[What to work on] Using the listing below, report all lines holding the word "agent".

[Exercise data]
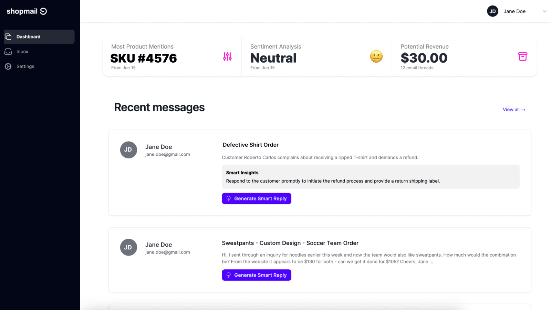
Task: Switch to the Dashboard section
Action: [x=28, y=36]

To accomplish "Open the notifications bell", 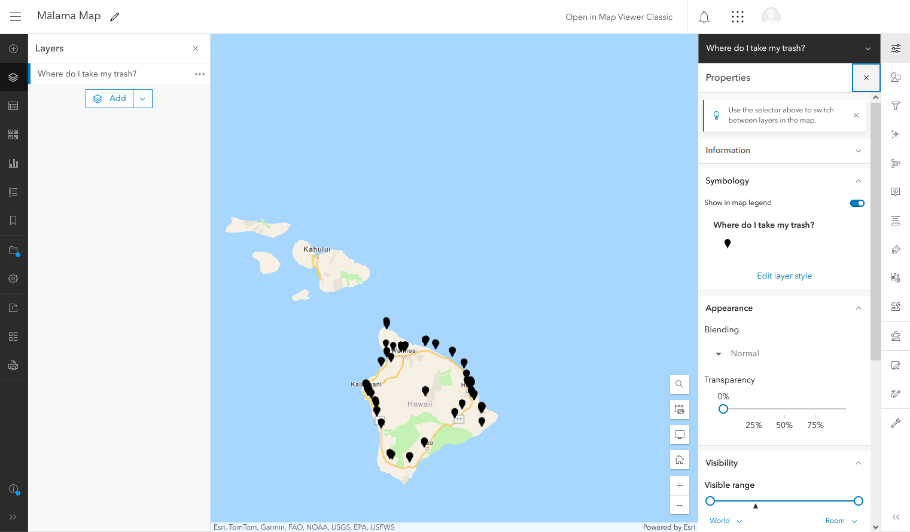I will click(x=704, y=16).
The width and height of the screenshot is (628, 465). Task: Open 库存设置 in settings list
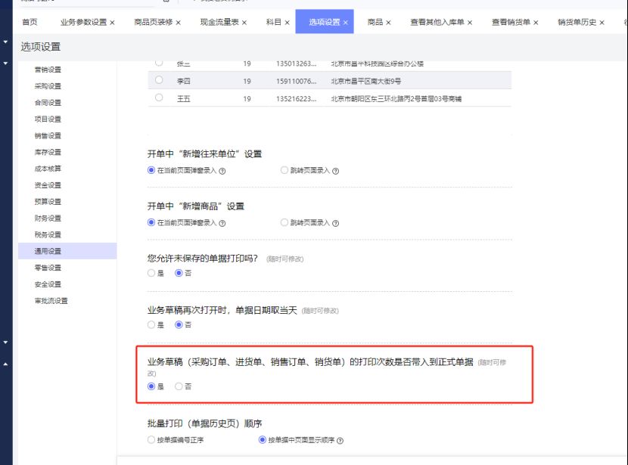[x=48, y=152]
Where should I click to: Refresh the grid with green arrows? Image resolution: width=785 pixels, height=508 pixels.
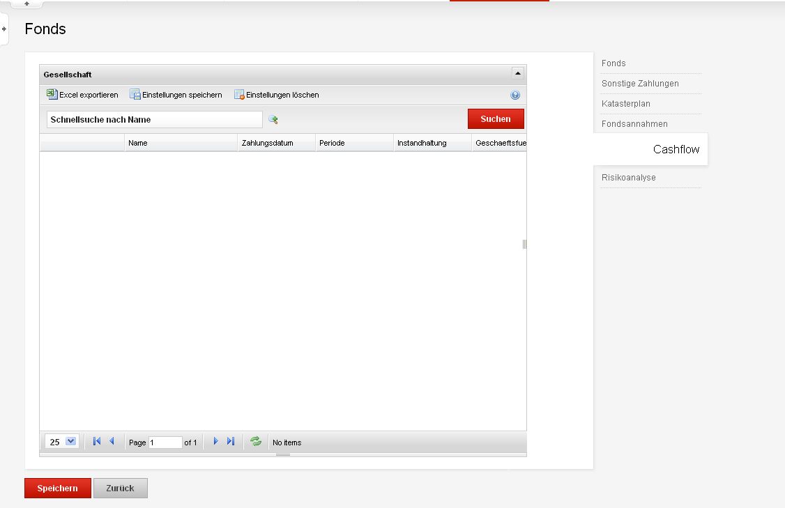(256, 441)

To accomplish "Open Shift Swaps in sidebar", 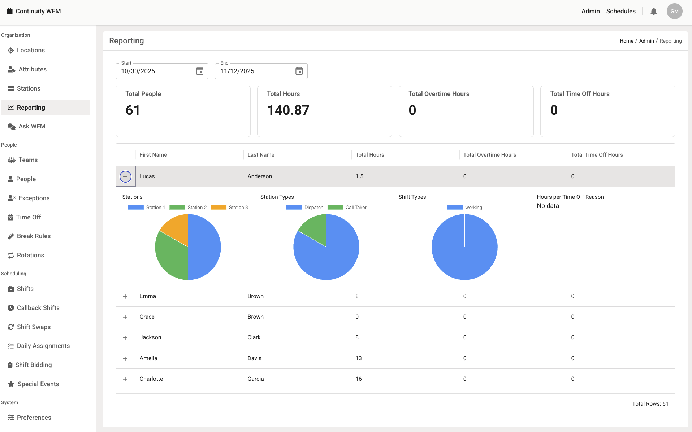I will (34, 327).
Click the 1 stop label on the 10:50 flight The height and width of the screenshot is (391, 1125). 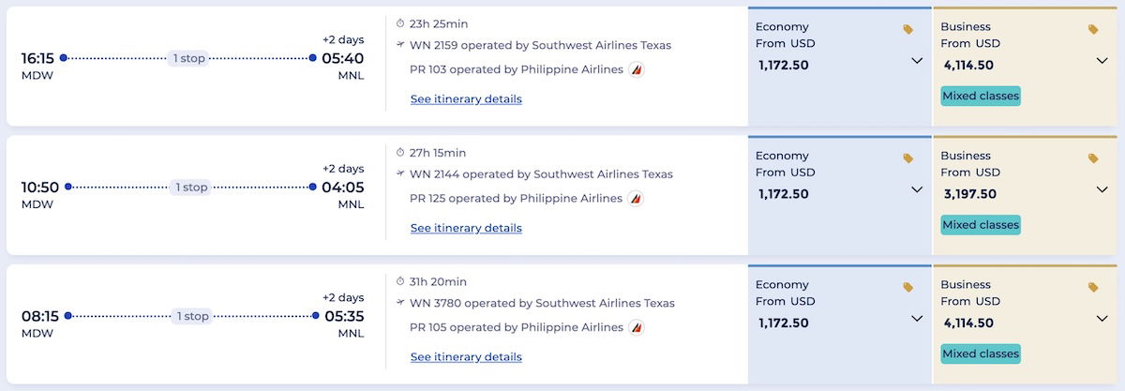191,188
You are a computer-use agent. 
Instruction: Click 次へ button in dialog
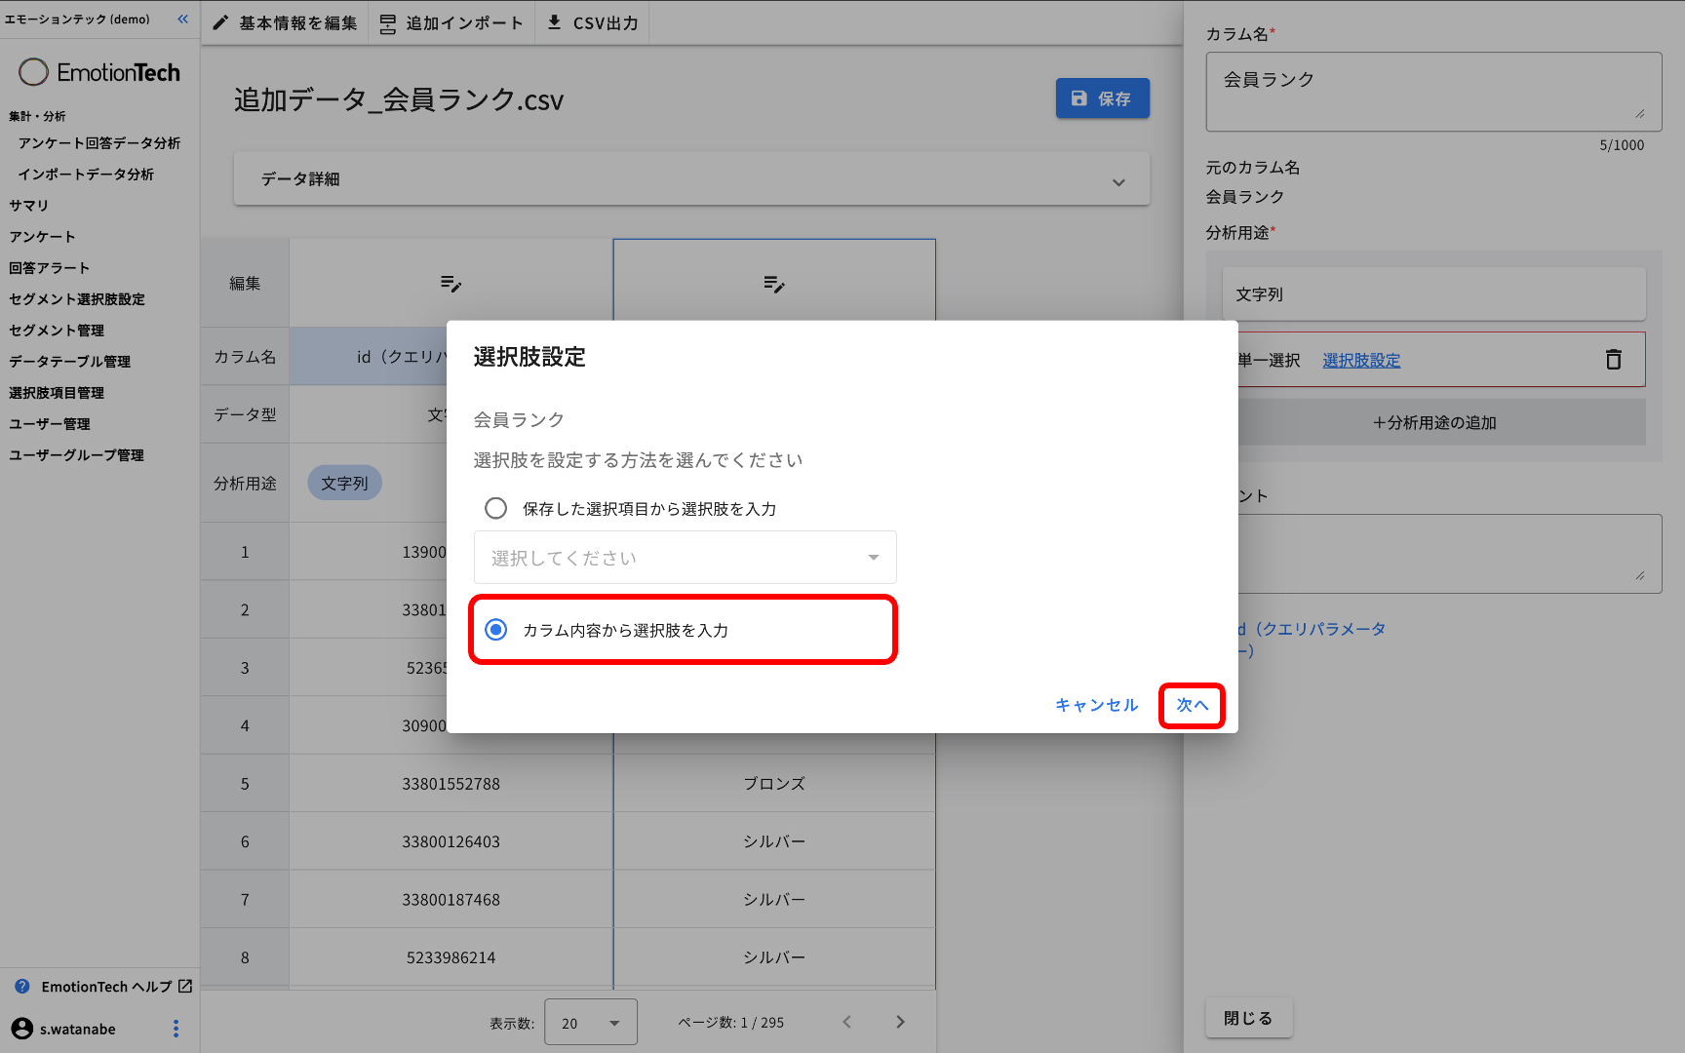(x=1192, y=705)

--

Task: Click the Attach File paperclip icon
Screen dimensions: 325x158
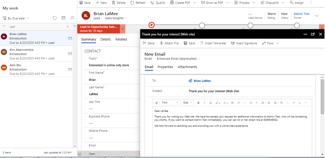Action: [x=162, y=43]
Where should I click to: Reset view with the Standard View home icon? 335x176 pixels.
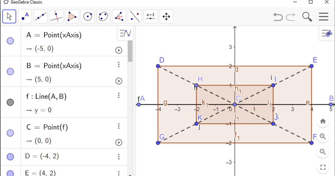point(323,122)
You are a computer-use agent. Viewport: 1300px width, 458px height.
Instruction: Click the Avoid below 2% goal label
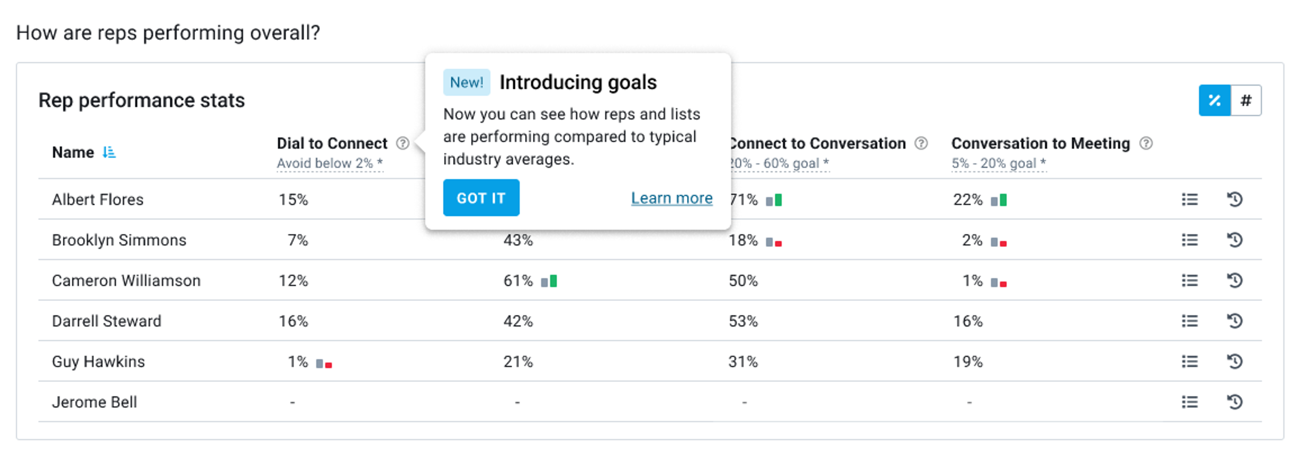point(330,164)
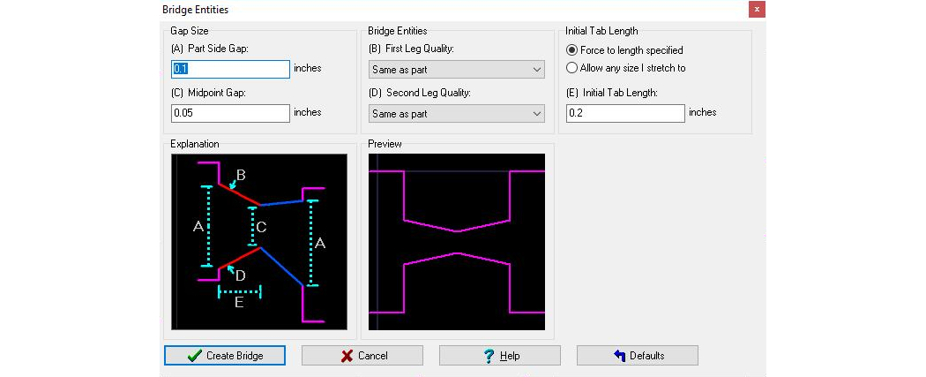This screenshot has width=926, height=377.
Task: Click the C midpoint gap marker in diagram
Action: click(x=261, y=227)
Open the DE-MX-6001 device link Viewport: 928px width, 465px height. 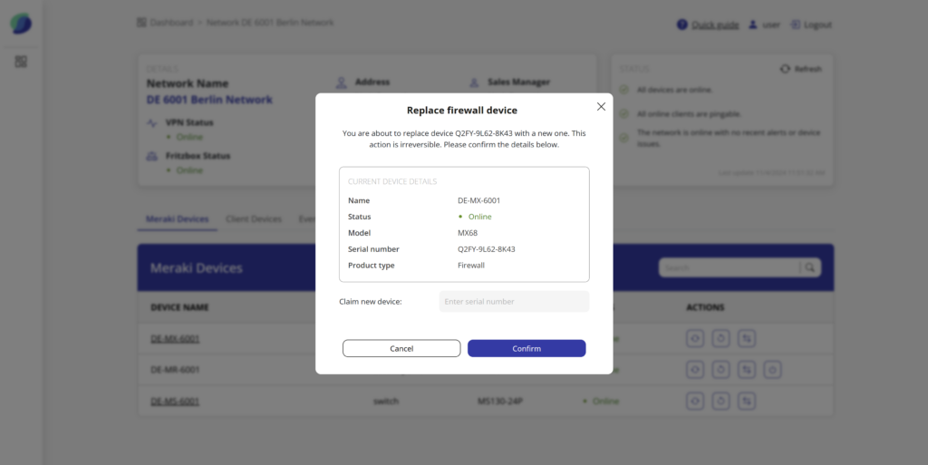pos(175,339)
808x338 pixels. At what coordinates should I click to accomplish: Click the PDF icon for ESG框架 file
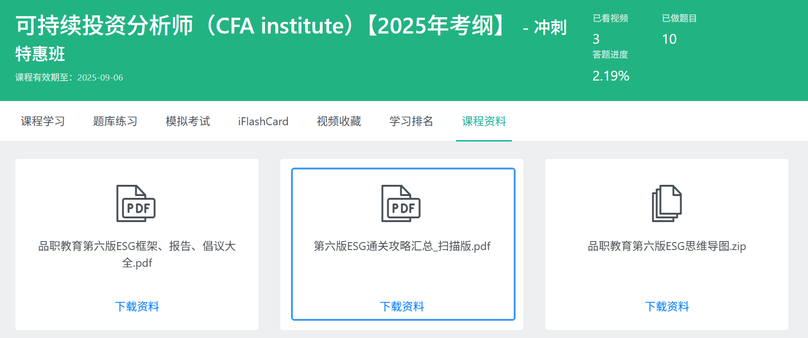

[Response to this exercise]
You are a computer-use agent. 
You are a computer-use agent. Viewport: 1300px width, 458px height.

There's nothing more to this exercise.